Adiala missing prisoners’ case: After a heart-wrenching sight, SC wants answers

Detainees show up in shabby condition, court seeks written explanations from ISI, MI chiefs.

ISLAMABAD:


Everyone in the jam-packed courtroom number 1 was dumbfounded when authorities escorted them inside — each of the seven surviving detainees holding urine bags in their hands.


Frail, weak, unable to talk and walk properly, the physical condition of the once missing prisoners – brought before the Supreme Court on Monday by the country’s top spy agencies – seemed abysmal.

Four of his fellow detainees have already died in custody.

As the prisoners appeared before Chief Justice Iftikhar Muhammad Chaudhry – more than a year and a half after being picked up – he ordered a full medical examination. The Inter-Services Intelligence Agency (ISI) and Military Intelligence (MI) last month handed over the men to the custody of the Khyber-Pakhtunkhwa (K-P) government, after the Supreme Court took up the case.

“These people have been languishing in torture cells for over one and a half years,” Advocate Tariq Asad told the court, adding that, during confinement, the prisoners were not exposed to sunlight which deteriorated their health.

Resuming the Adiala missing prisoners’ case, the apex court sought written explanations from the ISI and MI chiefs, Judge Advocate General (JAG) and K-P Chief Secretary Ghulam Dastagir Khan regarding the details about the prisoners and why they were not presented on the court’s earlier order.

Six-year-old son of prisoner Mazharul Haq hysterically sobbed upon seeing his father after almost two years.

“I have severe pain in my chest, my shoulders are itching. I am still shocked and unwell,” another detainee told AFP.

Meanwhile, the court told the K-P chief secretary to submit a comprehensive report entailing the details of the detention and a medical board report of the detainees within four days, while the JAG, MI and ISI were told to submit their reports on March 1.

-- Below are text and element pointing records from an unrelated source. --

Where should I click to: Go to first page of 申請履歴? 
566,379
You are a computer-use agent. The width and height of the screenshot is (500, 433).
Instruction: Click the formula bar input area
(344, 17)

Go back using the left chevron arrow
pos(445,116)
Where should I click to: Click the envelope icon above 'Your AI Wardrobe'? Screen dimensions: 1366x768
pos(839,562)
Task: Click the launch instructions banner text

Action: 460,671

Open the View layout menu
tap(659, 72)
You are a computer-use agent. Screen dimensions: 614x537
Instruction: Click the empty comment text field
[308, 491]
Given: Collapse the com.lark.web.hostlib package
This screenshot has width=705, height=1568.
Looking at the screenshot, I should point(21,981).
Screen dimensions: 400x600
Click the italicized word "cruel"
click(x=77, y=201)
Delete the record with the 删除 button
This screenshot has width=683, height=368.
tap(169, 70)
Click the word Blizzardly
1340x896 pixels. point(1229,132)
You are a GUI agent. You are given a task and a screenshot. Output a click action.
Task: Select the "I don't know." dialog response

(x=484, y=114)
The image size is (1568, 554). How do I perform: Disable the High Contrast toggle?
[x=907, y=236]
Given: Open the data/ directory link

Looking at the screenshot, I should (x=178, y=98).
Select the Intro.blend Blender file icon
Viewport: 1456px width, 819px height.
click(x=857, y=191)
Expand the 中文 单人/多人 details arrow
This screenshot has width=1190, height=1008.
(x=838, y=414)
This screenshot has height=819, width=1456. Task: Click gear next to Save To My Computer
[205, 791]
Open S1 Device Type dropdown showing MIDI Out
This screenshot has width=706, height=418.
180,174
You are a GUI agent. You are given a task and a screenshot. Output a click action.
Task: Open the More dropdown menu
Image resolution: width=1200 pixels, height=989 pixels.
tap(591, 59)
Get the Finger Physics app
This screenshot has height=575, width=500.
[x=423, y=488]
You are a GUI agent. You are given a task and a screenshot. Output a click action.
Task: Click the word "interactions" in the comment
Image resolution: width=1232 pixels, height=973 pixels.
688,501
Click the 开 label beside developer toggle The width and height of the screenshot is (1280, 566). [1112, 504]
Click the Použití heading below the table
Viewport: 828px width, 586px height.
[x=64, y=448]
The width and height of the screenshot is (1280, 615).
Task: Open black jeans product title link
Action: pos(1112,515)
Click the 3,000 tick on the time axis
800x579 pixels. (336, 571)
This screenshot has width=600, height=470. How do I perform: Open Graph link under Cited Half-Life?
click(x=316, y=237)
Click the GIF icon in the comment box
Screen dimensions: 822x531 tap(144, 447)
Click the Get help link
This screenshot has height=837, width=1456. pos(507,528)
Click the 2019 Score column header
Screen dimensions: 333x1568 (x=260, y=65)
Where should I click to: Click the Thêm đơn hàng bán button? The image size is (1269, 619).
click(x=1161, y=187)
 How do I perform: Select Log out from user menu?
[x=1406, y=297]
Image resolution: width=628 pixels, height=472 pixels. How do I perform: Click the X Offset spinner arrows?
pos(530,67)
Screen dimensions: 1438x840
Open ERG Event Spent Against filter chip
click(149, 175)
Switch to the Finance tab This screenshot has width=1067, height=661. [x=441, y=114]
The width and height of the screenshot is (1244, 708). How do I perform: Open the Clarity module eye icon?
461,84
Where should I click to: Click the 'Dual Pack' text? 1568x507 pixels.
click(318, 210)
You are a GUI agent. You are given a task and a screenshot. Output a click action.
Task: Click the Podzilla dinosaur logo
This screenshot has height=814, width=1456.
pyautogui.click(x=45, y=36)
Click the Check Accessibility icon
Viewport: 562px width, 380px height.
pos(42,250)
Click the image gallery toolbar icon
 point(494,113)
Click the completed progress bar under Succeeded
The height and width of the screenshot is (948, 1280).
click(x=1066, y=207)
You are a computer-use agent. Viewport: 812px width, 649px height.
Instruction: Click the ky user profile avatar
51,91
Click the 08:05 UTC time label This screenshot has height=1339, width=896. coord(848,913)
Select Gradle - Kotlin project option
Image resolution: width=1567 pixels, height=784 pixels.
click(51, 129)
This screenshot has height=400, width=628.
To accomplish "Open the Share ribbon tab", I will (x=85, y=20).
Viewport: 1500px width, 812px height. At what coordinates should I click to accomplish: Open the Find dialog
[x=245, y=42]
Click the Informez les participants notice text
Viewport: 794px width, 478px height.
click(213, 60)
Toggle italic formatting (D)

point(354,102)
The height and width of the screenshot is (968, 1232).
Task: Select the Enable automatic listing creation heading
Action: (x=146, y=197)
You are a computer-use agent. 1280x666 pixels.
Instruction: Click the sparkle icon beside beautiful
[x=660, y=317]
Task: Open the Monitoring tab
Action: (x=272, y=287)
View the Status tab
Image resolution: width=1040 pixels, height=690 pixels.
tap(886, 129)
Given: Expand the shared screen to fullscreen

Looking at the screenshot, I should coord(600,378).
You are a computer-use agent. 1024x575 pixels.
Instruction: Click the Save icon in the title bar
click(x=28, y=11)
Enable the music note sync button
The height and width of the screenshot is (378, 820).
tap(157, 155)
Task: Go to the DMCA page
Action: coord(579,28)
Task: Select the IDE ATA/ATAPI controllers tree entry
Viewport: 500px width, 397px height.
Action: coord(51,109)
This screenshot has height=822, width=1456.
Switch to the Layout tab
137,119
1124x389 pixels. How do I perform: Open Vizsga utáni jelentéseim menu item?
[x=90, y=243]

The court directed the ISI and MI chiefs to satisfy the court as to how they had held the 11 prisoners, what sort of trial was conducted, how they dealt with them and why their health conditions were deteriorating.

“My son was kept in Parachinar in an open room where temperatures were below zero degrees,” one of the detainees’ mothers told The Express Tribune.

The chief justice then inquired about the prisoners and asked where they were before January 26. K-P chief secretary replied he did not have any knowledge regarding the whereabouts of the prisoners.

The chief justice criticised his statement and said, “A provincial chief secretary should be aware of everything that happens in the province.”

“A medical board shall be constituted to examine their health.”

Counsel of the prisoners Advocate Asad informed the court that three out of the seven prisoners were suffering from kidney failure, while the rest had been diagnosed with other chronic diseases.

Defence of Human Rights Chairperson Amina Janjua prayed to the court to order the release of all the missing persons currently detained  in the country’s jails. Meanwhile, the court ordered that prisoners will now remain under provincial administration and not the ISI or MI.

The three-member bench, headed by the chief justice, had served notices to the ISI and MI chiefs on January 25 to explain the circumstances behind the deaths of the four prisoners.

The 11 accused had been facing a court martial under the Army Act on charges of attacking General Pervez Musharraf, the General Headquarters and ISI’s Hamza Camp base. They were picked up from the Adiala Jail by intelligence agencies after they had been acquitted of the charges by the court.

Four of the 11 detainees died in the custody of the ISI and MI, according to one of the detainees.

Published in The Express Tribune, February 14th, 2012.